**Task directions**.
Search the records for "agent". Report every line where it occurs.

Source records
*** Begin section ***

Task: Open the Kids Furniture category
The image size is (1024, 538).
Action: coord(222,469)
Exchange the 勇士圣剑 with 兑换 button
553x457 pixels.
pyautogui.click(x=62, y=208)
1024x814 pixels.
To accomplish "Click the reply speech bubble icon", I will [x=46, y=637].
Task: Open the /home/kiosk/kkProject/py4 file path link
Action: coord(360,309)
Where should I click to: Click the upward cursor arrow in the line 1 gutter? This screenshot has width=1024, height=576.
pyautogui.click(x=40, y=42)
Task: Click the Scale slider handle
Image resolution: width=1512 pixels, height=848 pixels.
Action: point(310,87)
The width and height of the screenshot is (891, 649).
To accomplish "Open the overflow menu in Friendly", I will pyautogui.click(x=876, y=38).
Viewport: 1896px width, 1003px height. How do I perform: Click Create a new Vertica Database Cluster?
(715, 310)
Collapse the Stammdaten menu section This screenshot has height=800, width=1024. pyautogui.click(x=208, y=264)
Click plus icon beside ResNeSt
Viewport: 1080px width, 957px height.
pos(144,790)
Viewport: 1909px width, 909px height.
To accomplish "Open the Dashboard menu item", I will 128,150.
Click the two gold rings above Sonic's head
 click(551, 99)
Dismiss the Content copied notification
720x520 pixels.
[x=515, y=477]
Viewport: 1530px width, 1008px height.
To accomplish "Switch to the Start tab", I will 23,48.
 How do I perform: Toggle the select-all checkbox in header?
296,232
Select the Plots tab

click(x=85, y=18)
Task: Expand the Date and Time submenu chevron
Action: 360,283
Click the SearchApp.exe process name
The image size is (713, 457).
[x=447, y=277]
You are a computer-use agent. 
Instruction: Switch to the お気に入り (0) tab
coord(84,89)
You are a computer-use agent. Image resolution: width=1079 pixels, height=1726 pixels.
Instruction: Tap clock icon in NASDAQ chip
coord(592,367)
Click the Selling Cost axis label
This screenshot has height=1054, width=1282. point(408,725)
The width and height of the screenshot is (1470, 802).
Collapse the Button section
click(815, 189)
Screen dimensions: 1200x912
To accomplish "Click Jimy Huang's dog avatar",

*** End section ***

**Worked solution**.
You are a computer-use agent. 
You are a computer-use agent. Image resolution: width=1079 pixels, height=1726 pixels.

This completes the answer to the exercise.